Greeting's, to clarify; my question is not creating a Live USB drive or a persistence partition but creating a USB with GRUB bootloader (or other) and Kali which can be used on any machine. This is similar to running other linux OS directly from USB. I am currently running Ubuntu from a pen drive. I installed the OS (Ubuntu) and the bootloader on the pen drive and I can boot off it anywhere. Here is a video explaining the same (video is not by me: https://www.youtube.com/watch?v=fLYBXOVn6ow)
Since, Kali's installer doesn't give option to select which drive to write the booloader to and directly writes on the HDD (sda1). This means even if I partition and install Kali on a pen drive since the bootloader will be installed on the machines fixed primary drive, the USB drive will fail to boot on a different device.
I have two questions:
-
Anyone has any idea how to write bootloader to a USB drive and what parameters should be given so that it boots with Kali installed on it.
-
I am using graphic install mode for installing Kali on the USB drive, however there is no option for the install to be encrypted (Full disk encryption or at least /home folder to be encrypted). Does anyone know how can I install Kali with full disk / home folder encryption? Or enable is post install?
Thank You!
Best Answer
Install Kali into a VirtualBox VM with the USB attached as the first hard drive.

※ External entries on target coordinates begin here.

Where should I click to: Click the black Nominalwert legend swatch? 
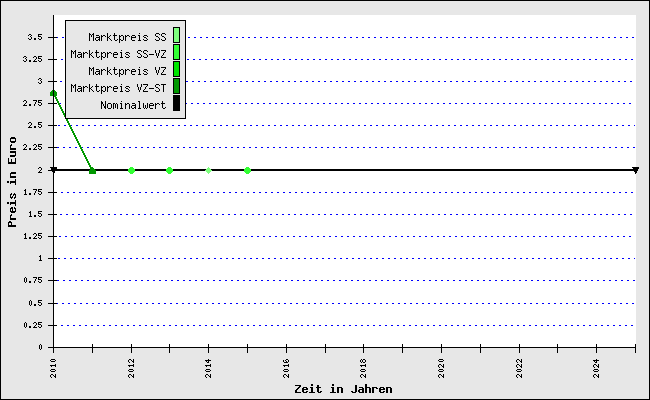176,104
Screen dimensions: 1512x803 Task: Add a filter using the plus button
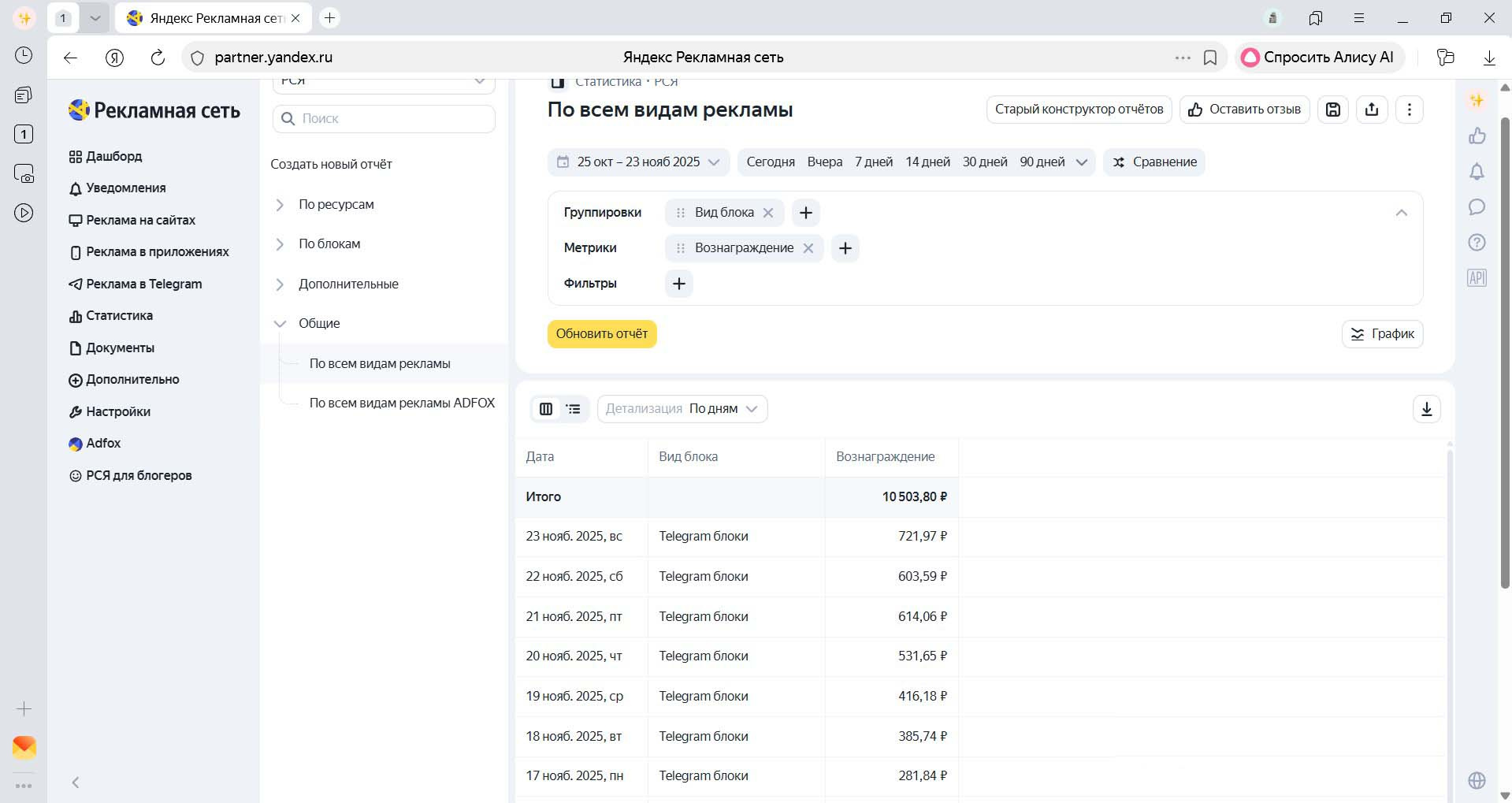(678, 284)
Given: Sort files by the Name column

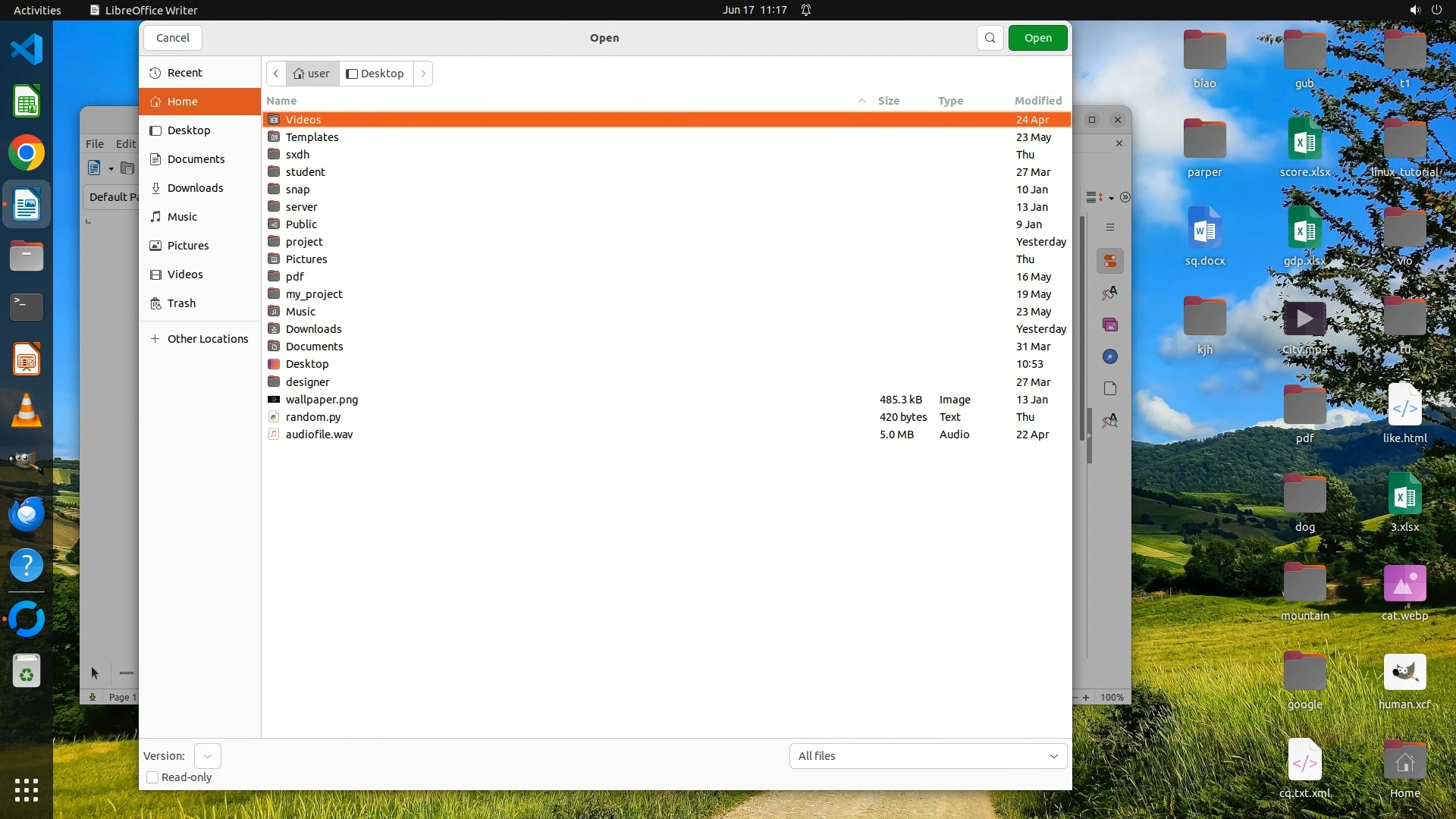Looking at the screenshot, I should click(x=281, y=101).

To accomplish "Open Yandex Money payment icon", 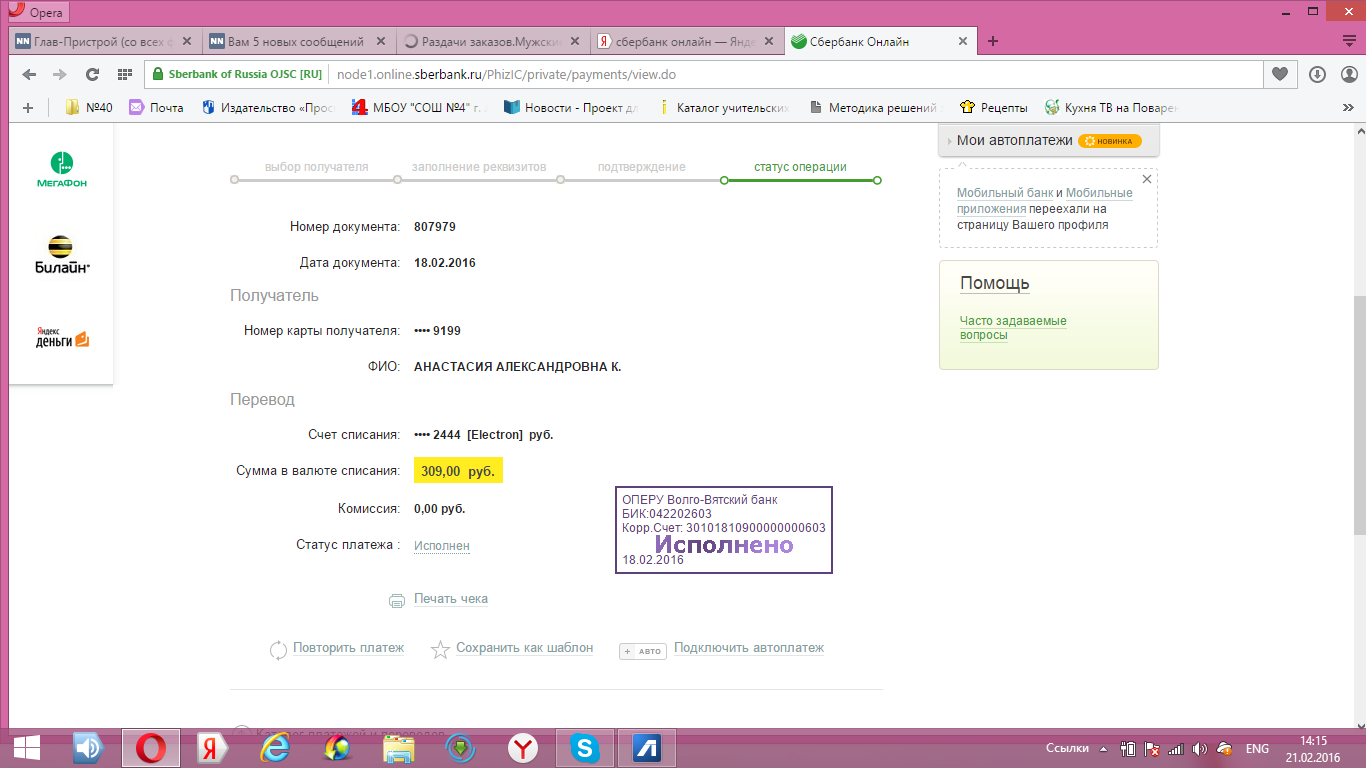I will (62, 337).
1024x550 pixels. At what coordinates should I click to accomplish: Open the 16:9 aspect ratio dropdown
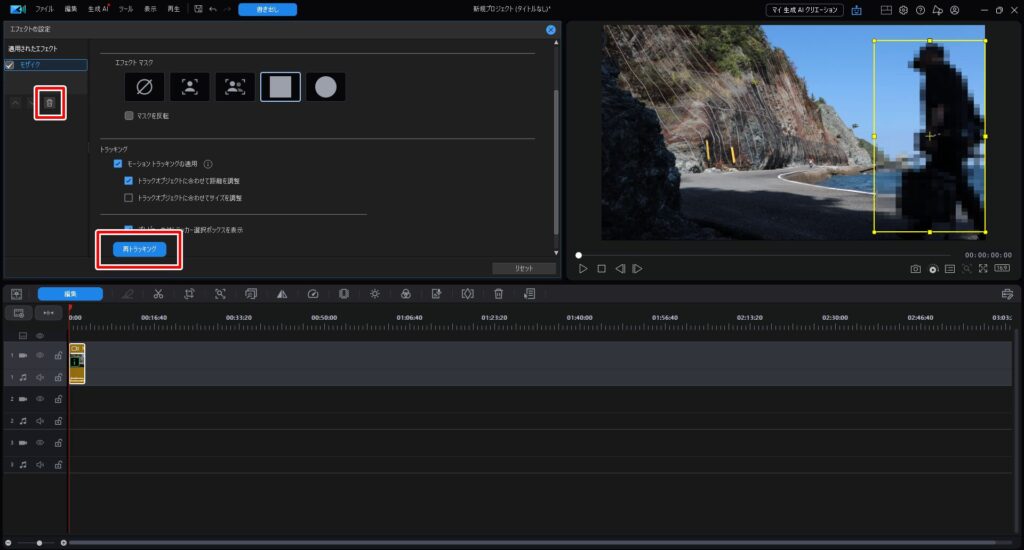(1001, 269)
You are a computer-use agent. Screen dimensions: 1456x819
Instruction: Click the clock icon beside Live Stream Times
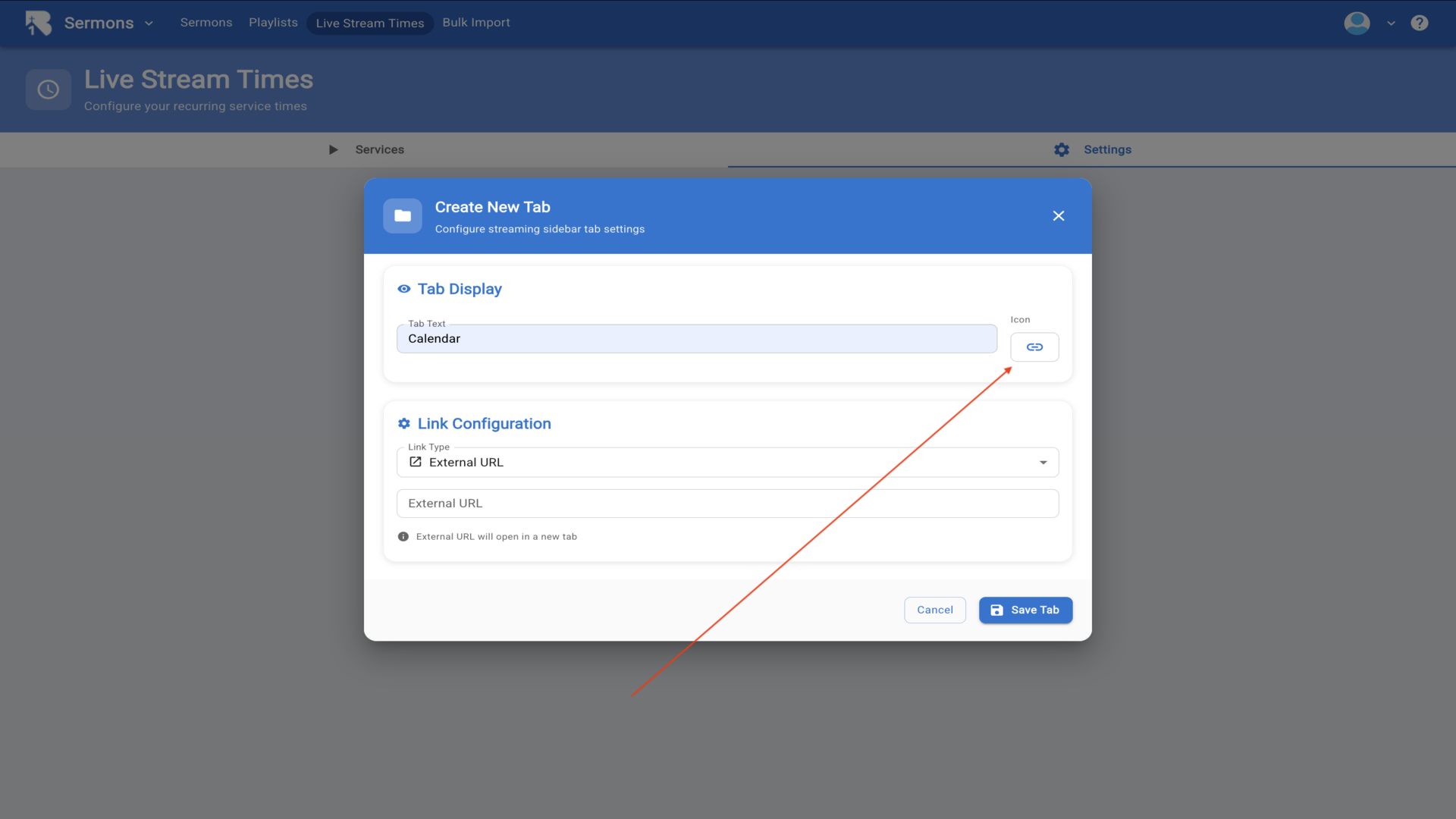pyautogui.click(x=49, y=90)
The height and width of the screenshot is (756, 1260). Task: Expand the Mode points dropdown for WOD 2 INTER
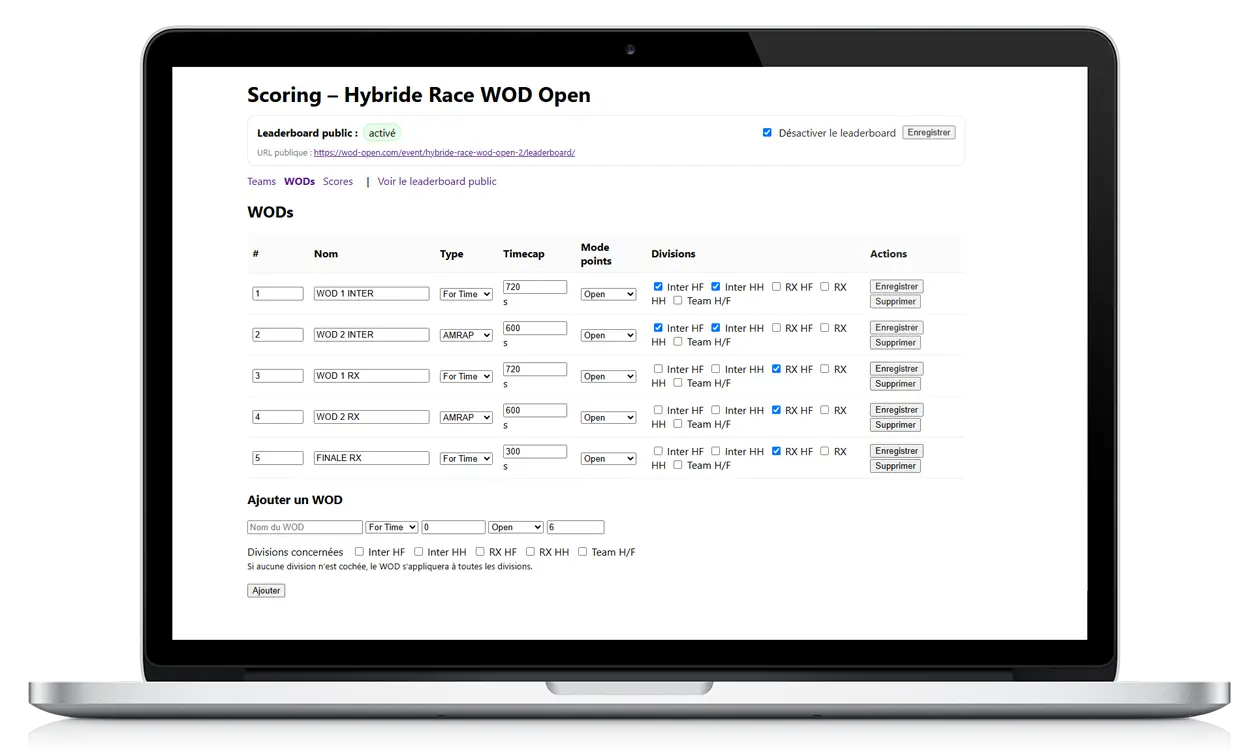point(608,335)
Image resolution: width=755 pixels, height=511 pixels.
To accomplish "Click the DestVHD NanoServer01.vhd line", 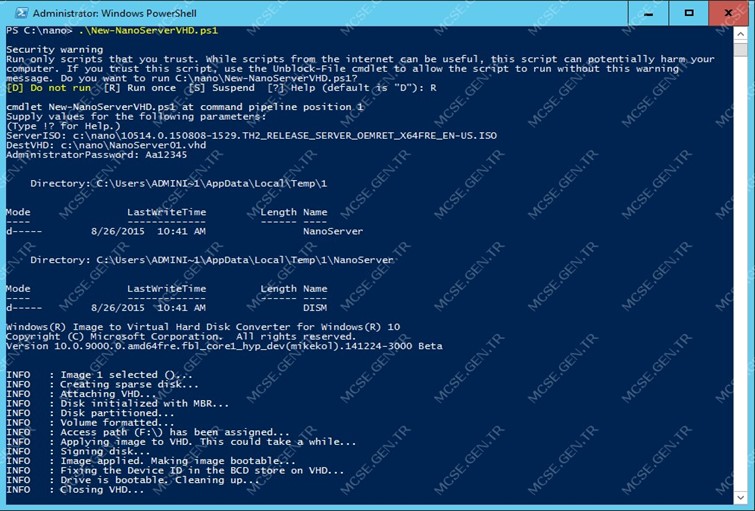I will [x=106, y=145].
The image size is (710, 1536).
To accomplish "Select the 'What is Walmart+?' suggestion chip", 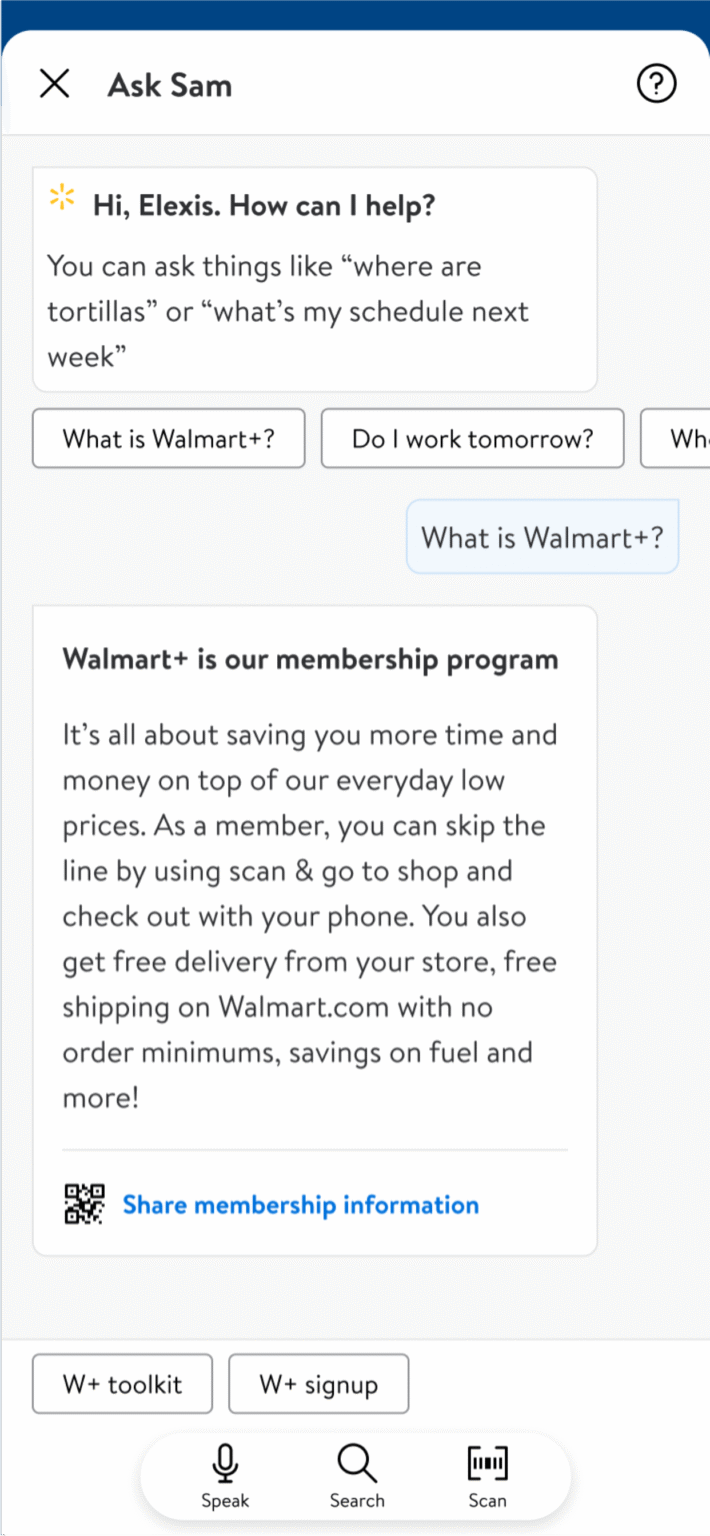I will pos(168,438).
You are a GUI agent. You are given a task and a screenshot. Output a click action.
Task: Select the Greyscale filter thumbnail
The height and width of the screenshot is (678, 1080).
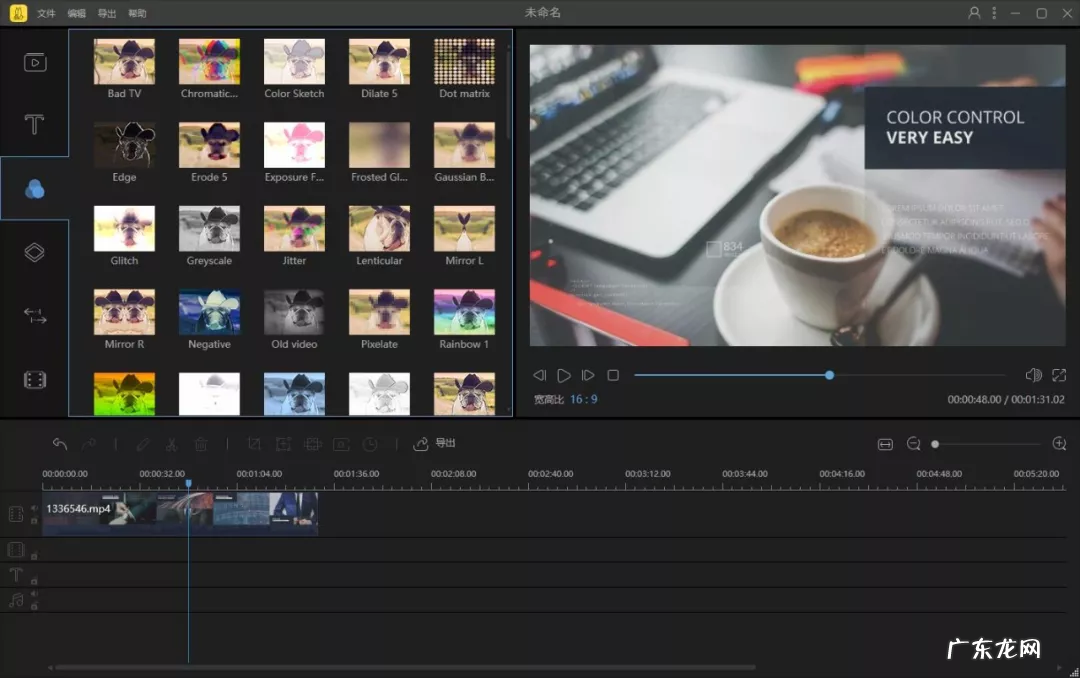click(209, 228)
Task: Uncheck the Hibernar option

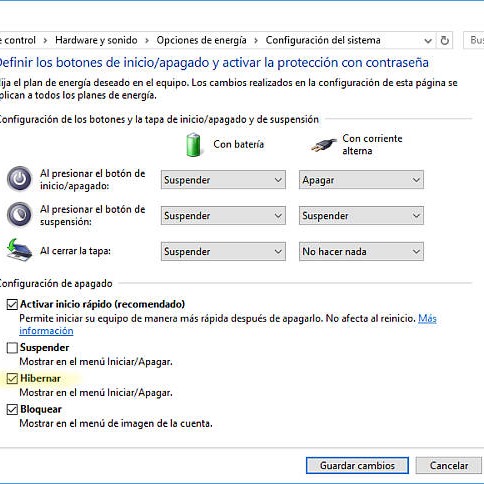Action: (x=12, y=378)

You can attach the USB to VirtualBox following this guide: Using a Physical Hard Drive with a VirtualBox VM
I have done this with Ubuntu 14.04 and it works quite well. The installation is bootable on most systems.
Addendum:
I'm going to elaborate, because I think this is a much overlooked solution...
I was asking myself this question over a year ago. I began with the persistence partition. To me, it felt like a convoluted, unnecessary hoop-jumping exercise to have the appearance of a system on a stick.
By installing directly to the USB stick through virtualbox, you won't have to partition a specific amount of space for the persistence volume; you are creating a fully bootable stick with full read and write access everywhere, as if the stick were a normal ssd drive.